Sounds familiar? It’s what Apple does with both the Mac and iOS app stores. All of their apps are vetted and sandboxed to increase security and give Apple more control of their ecosystem. The important idea is that, by creating a sandboxed store with only vetted apps, Microsoft can take more control of their app ecosystem and deliver a more secure environment to those who use Windows 10 S. This is one reason Windows 10 S could be more attractive to consumers and many IT customers as well as education.
When I think of Windows 10 S, it is easier for me to understand what this new OS’ goal is by thinking of it in terms of Mac OS and iOS. Today, macOS is really targeted at their power users while OS 10 is targeted at the masses.
Of course, Apple is still bullish on the Mac and macOS continues to get richer in both features and functions. However, iOS-based devices dwarf Mac sales by a scale of 13X per quarter. In that sense, Apple has already transitioned their core market to iOS and, with the new iPad Pro with keyboard, they are giving users a better option for using iPads for productivity.
Of course, Windows machines used on PC’s are still selling well and the ASPs on Windows hardware has continued to decrease over the last 5 years. But even with lower ASPs, the PC market continues to shrink and we estimate in calendar 2017 vendors will only sell about 275 million PCs compared to Apple selling at least 300+ million iOS devices this year.
To be fair, most of Apple’s iOS device sales are coming from iPhone. iPads represent only about 20% of overall iOS sales.
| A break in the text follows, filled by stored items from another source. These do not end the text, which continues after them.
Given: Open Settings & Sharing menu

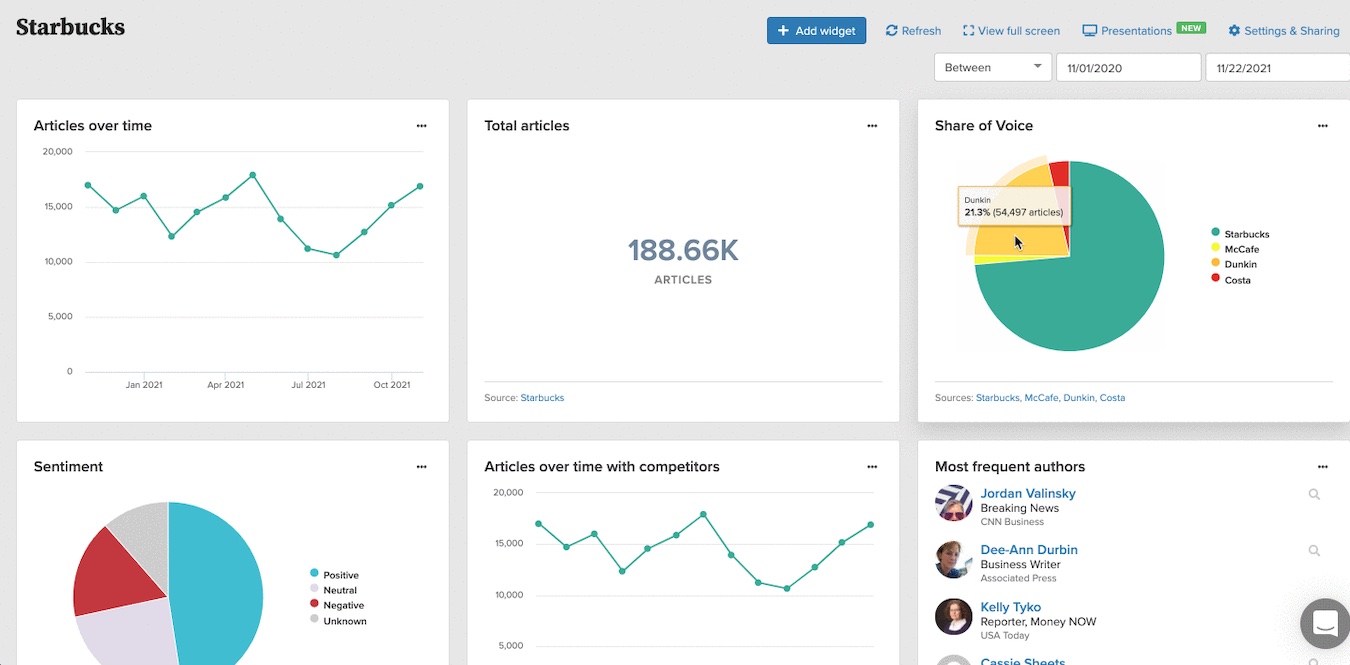Looking at the screenshot, I should click(1284, 31).
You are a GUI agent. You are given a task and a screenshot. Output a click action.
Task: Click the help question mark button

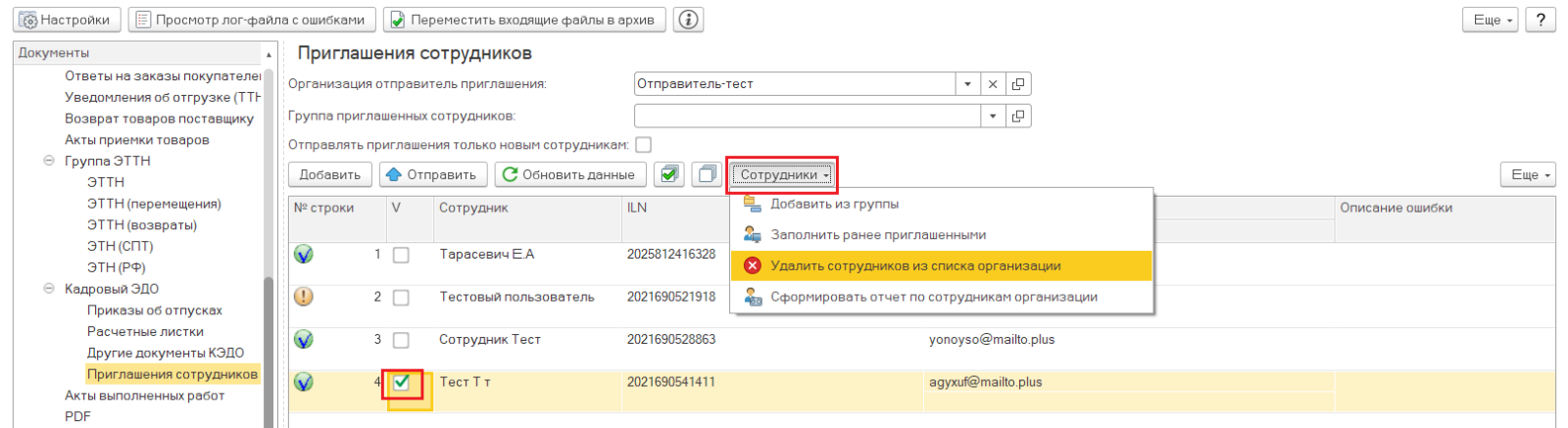(1541, 20)
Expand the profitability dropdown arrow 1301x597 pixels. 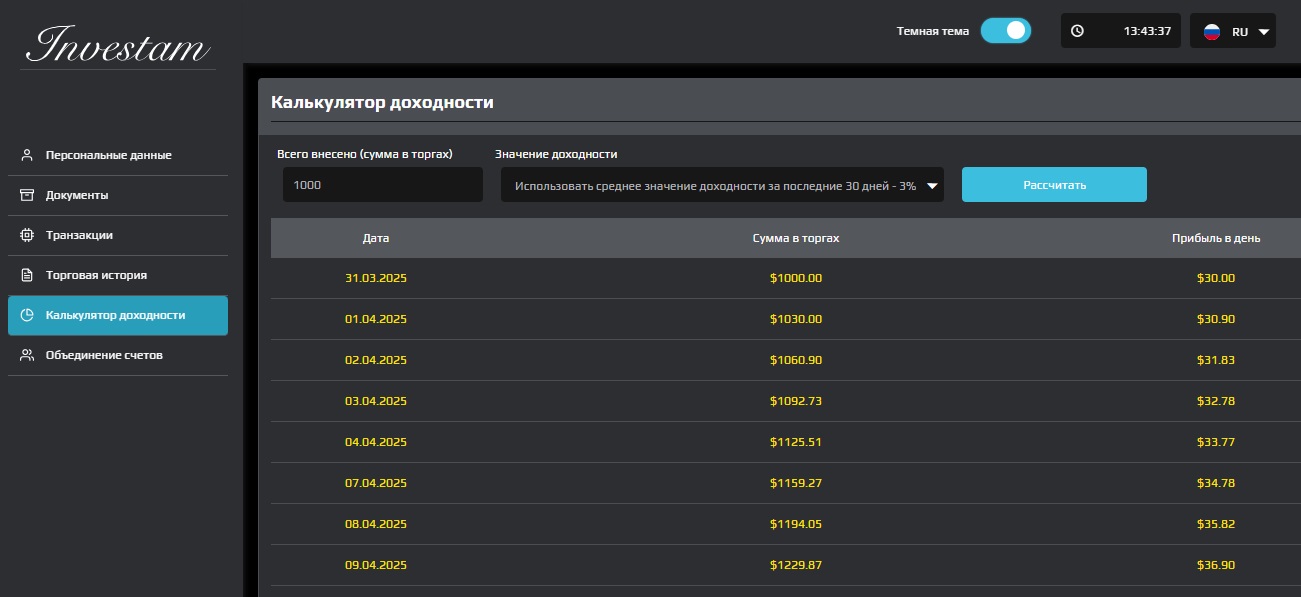[x=932, y=184]
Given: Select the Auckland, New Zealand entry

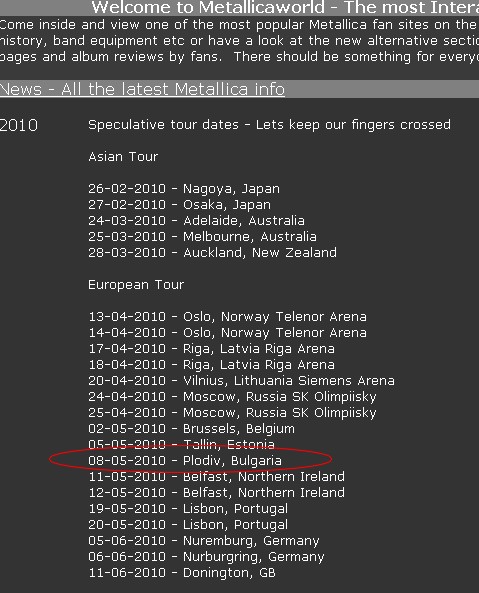Looking at the screenshot, I should pyautogui.click(x=212, y=252).
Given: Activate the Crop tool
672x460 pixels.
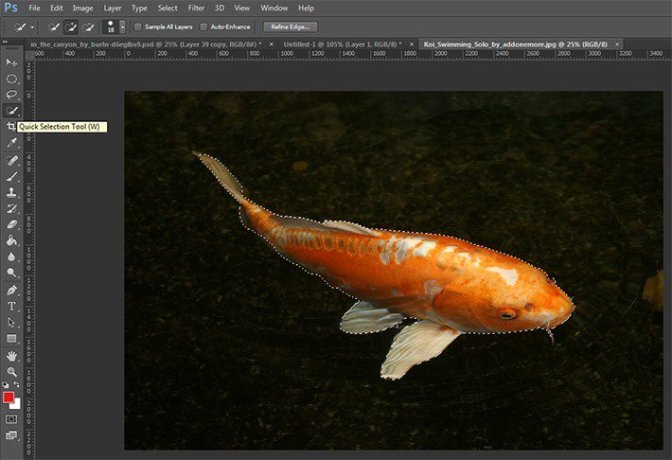Looking at the screenshot, I should [x=12, y=127].
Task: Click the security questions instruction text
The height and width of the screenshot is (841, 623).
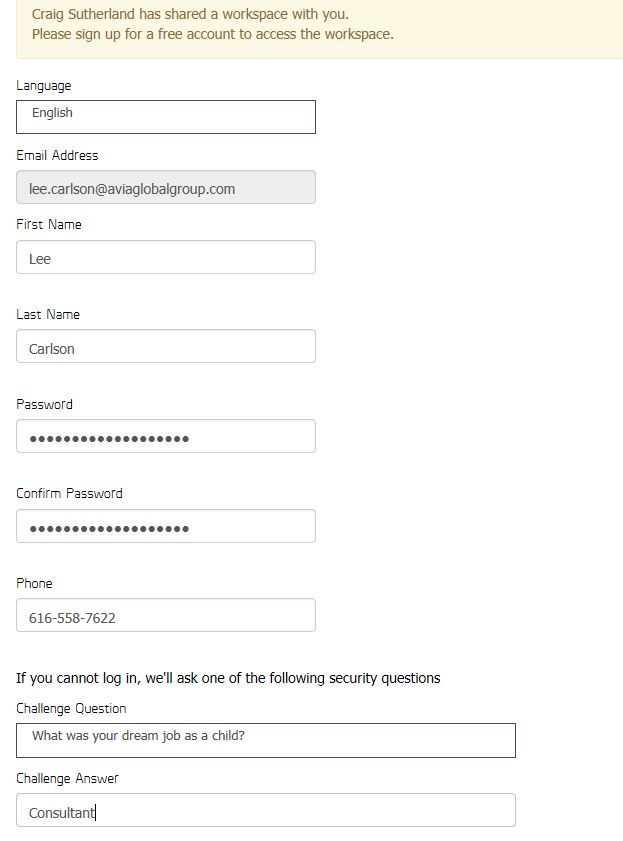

However, Apple sees iOS as their most important OS and is banking on it to drive sales of their smartphones and tablets in the future into every market they compete in around the world.
One key reason for iOS’ existence is that, while it is a powerful OS in its own right, it was designed for a much smaller form factor than a PC. In starting with a small form factor and then introducing larger hardware with the iPad, Apple could scale this OS up and make it even more powerful for use in larger iPads and perhaps even a small laptop of their own in the future. However it uses the same source code as the Mac.
With Microsoft’s Windows 10 OS, Microsoft is doing something I had recommended to the Windows mobile group 12 years ago when I worked on that project for them. At the time, there were two distinct OS camps. One was focused on just Windows and the other was given the charter to create a new mobile OS from scratch. I felt they needed to scale down Windows and use it as the core for Windows mobile but that is not what happened. Besides some political squabbles that kept the two groups apart, I was told the OS core of Windows back then could not be scaled down and used for a mobile OS.
But, over the last 10 years, I am told the Windows base OS has become much more portable and this has made it possible to create a version of Windows that can be used more like a skinny version yet be as powerful a product for many who never need the full power of a robust version of Windows 10.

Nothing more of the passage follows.